If you were required to provide a DNA sample when arrested or when convicted, your DNA sample was added to the California Department of Justice DNA and Forensic Identification Database and Data Bank Program under Penal Code § 296.
In a Nutshell: This article is perhaps most applicable and attractive to someone who was forced to provide a DNA sample in Orange County. If you later have the conviction expunged and the case dismissed, and you were averse to providing your DNA, ask a judge there to order it destroyed, as this article explains.
This database applies to both adult and juvenile offenders. Anyone convicted of a felony or required to register as a sex offender or arson offender is required to provide such a sample.
However, if you have since had the conviction expunged (or the juvenile adjudication sealed), you may request that a judge order your DNA sample destroyed and your DNA database profile deleted under California Penal Code § 299(c)(2).
Many people have various reasons for requesting this.
To request this, one may use (it is optional) Judicial Council Form CR-185 or in the case of a juvenile, JV-796. If one uses this form, or files a petition of one’s own drafting, it is required that the prosecuting agency assigned to the case be served by first class mail, as well as the California Department of Justice in the same manner.
The judge, in ruling on this request, will want to ensure there is no other conviction or a pending charge that qualifies the petitioner to remain included in the database, along with that person’s DNA. Other convictions include convictions from outside California that would be felonies in California. If one is a registered sex offender or arson offender, the judge will deny the request.
A person can use this same form to request destruction of one’s DNA if, following the giving of a sample, no charges qualifying for inclusion in the database were filed within the applicable statute of limitations (most commonly when one is arrested for a felony, but misdemeanor charges are instead filed), or the charges that were filed were dismissed prior to a plea bargain or conviction (i.e. if one successfully completed a diversion program).
Likewise, if petitioner was found not guilty or acquitted of the qualifying offense, one may file such a request, too.
Finally, if the conviction was reversed on appeal and the case dismissed, or one was found factually innocent under Penal Code § 851.8 (or as a juvenile under Welfare & Institutions Code § 781.5), one may request destruction of one’s DNA sample and DNA database profile.
Currently, it is an unresolved issue whether one can request DNA destruction if one’s conviction was reduced from a felony to a misdemeanor under Prop 47 or Prop 64.
However, if your felony was reduced to a misdemeanor under Penal Code § 17(b) or your felony conviction was reduced to a misdemeanor or just expunged under 1203.4, you are not eligible for DNA destruction.
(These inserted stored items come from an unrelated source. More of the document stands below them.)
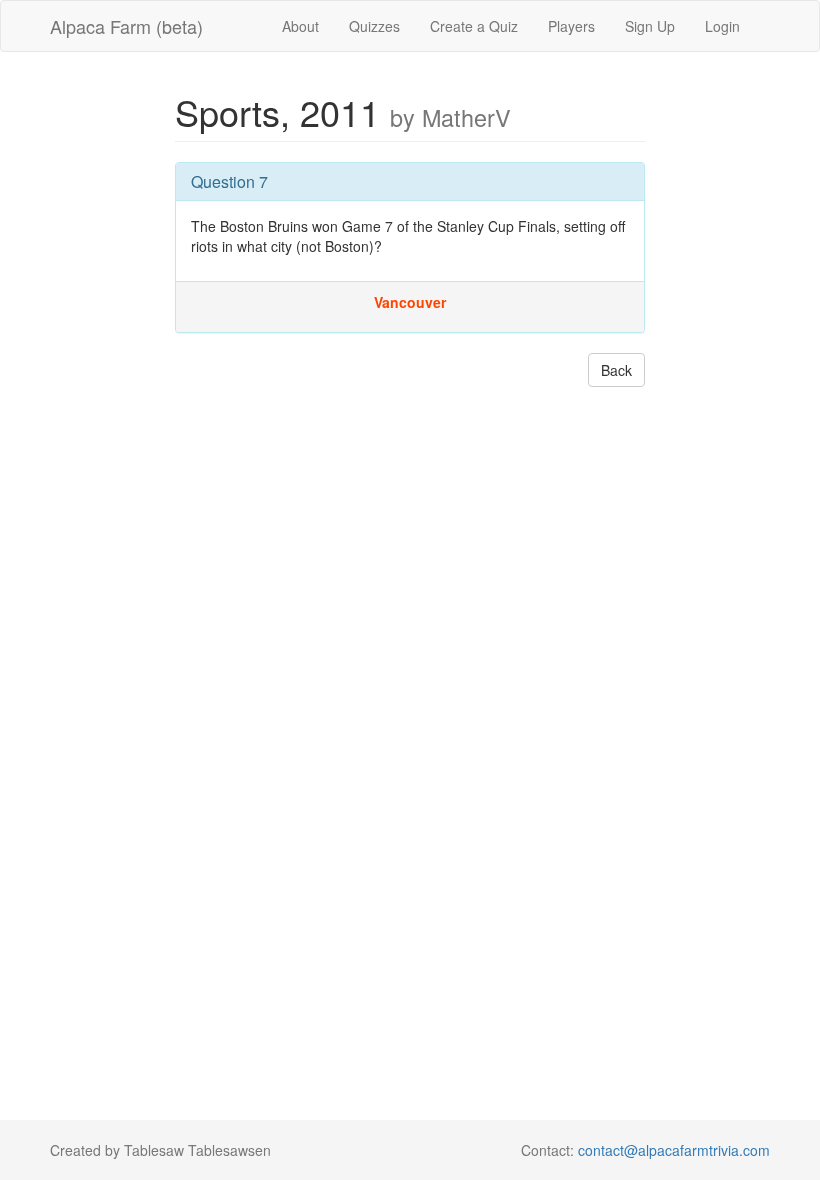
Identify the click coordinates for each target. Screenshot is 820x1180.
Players (571, 26)
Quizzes (374, 26)
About (300, 26)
If the judge orders the DNA sample destroyed and petitioner’s DNA database profile deleted, that is not the end of petitioner’s work on this. The 1) signed order must be sent to the California Department of Justice, along with; 2) the signed petition for expungement (form CR-181); 3) proof of written notice of the petition to the California Department of Justice and the prosecuting attorney; and 4) either a certified copy of the court order reversing or dismissing the conviction or case, or a letter from the prosecuting attorney certifying that no accusatory pleading was filed, the qualifying charges were dismissed before adjudication, petitioner was found factually innocent, petitioner was found not guilty, petitioner was acquitted of the underlying offense, the qualifying conviction was reversed and the case dismissed, or, in the case of a juvenile adjudication, that the qualifying sustained delinquency petition was reversed and the case dismissed.